### EXERCISE BRIEF
The full listing, exactly as written and with no images, is the expected output.

== Segment start ==

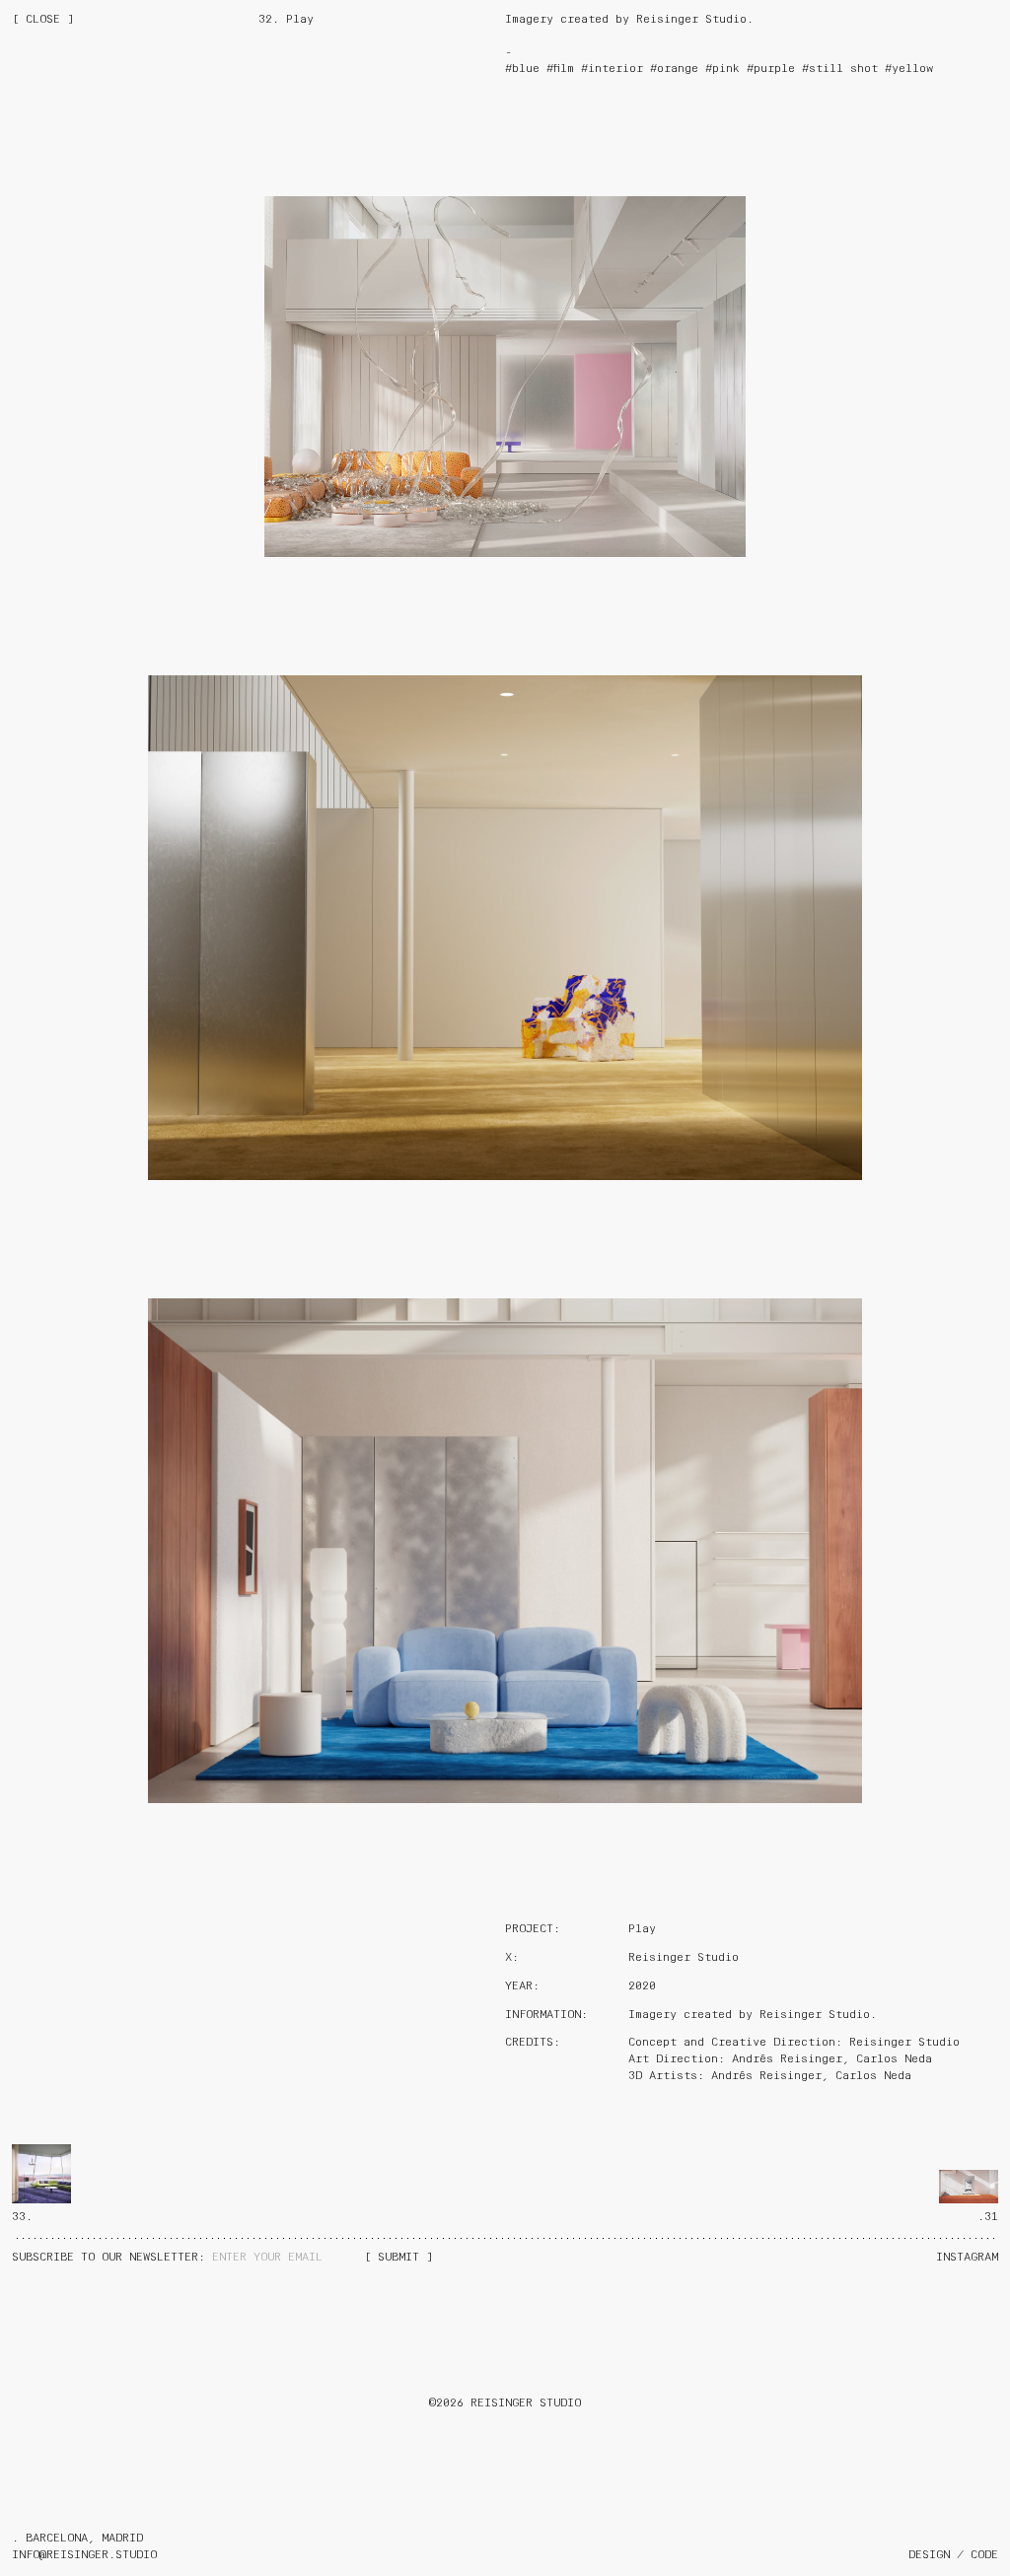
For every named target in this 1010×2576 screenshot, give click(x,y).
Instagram (967, 2257)
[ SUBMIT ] (398, 2257)
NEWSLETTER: (112, 2257)
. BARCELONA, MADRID (77, 2538)
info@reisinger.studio (84, 2555)
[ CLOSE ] (43, 20)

== Segment end ==

### THE COMPLETED TASK
For every named target in this 1010×2576 screenshot, give click(x,y).
Instagram (967, 2257)
[ SUBMIT ] (398, 2257)
NEWSLETTER: (112, 2257)
. BARCELONA, MADRID (77, 2538)
info@reisinger.studio (84, 2555)
[ CLOSE ] (43, 20)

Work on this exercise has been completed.